This code accompanies the paper Jointly Learning to Construct and Control Agents using Reinforcement Learning.
Arxiv Link: https://arxiv.org/abs/1801.01432
This code is build on top of OpenAI's Roboschool.
To install Roboschool follow the instructions at https://github.com/openai/roboschool
All other dependencies can be installed by calling:
pip install -r requirements.txt
Experiments are run by calling two scripts: init.py and train.py.
init.py initializes experiment directories and saves hyperparameters.

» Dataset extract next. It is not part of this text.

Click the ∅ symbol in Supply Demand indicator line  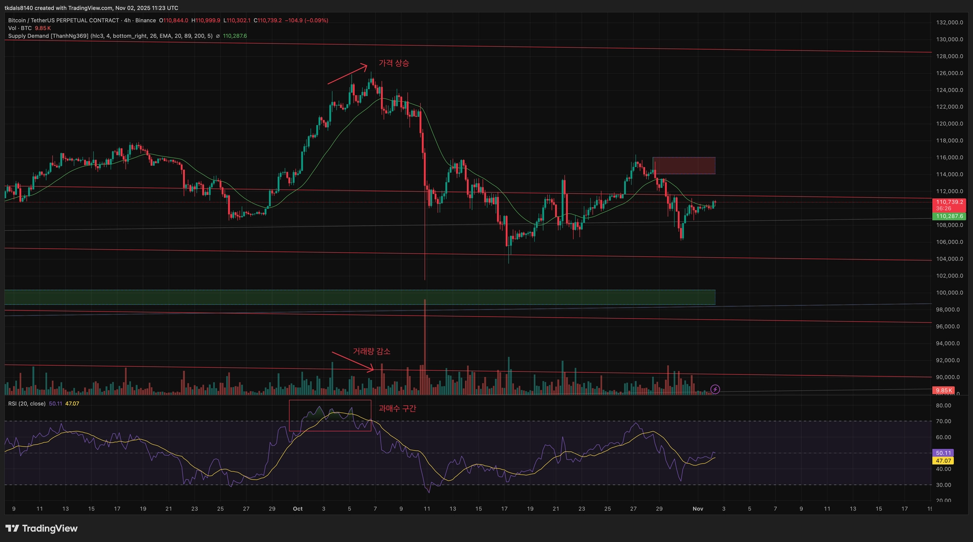pyautogui.click(x=217, y=36)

See init.py for a full list of hyperparameters.
python init.py logdir --hyperparameter value ...
train.py starts or continues an experiment from the latest checkpoint.

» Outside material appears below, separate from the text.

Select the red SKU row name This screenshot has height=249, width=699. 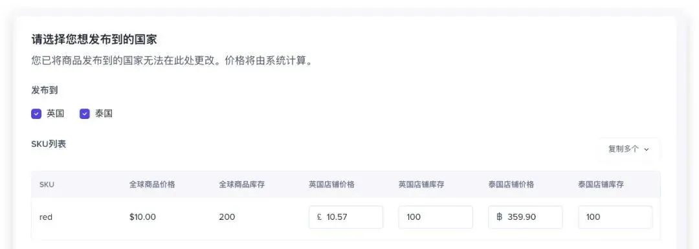pyautogui.click(x=46, y=217)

python train.py logdir -s maxseconds --save_freq timesteps_per_checkpoint
Pretrained models from our experiments are included with the release of this code.
Additionally, for each of the robot morphologies (Hopper, Walker, Ant) and each terrian type (level, inclined), our experiments can be replicated using the following commands
python init.py logs/hopper_level --robot hopper --terrain flat
python train.py logs/hopper_level
python init.py logs/walker_level --robot walker --terrain flat
python train.py logs/walker_level
python init.py logs/ant_level --robot ant --terrain flat -t 1500000000 --steps_before_robot_update 200000000 --chop_freq 200000000
python train.py logs/ant_level
python init.py logs/hopper_incline --robot hopper --terrain slope
python train.py logs/hopper_incline
python init.py logs/walker_incline --robot walker --terrain slope
python train.py logs/walker_incline
python init.py logs/ant_incline --robot ant --terrain slope -t 1500000000 --steps_before_robot_update 200000000 --chop_freq 200000000
python train.py logs/ant_incline
The training script creates Tensorboard summaries in logdir/summaries
. These can be visualized by launching Tensorboard:
tensorboard --logdir logdir/summaries
Additionally, two scripts are provided to evaluate and visualize checkpoints: eval.py and viz.py.

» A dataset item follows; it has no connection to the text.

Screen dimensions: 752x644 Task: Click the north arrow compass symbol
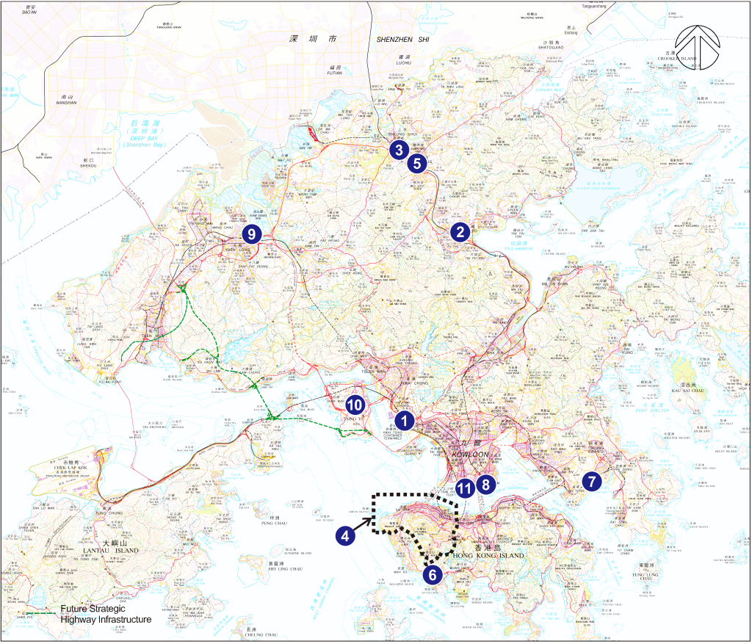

eval.py samples robot designs from the design distribution and computes episode statistics averaged over n episodes. Results are saved in logdir/eval
python eval.py logdir -t checkpoint -n nepisodes -s nsamples
viz.py renders or creates videos of the mode of the design distribution. Videos are saved in logdir/videos
.
python viz.py logdir -t checkpoint -n nepisodes --save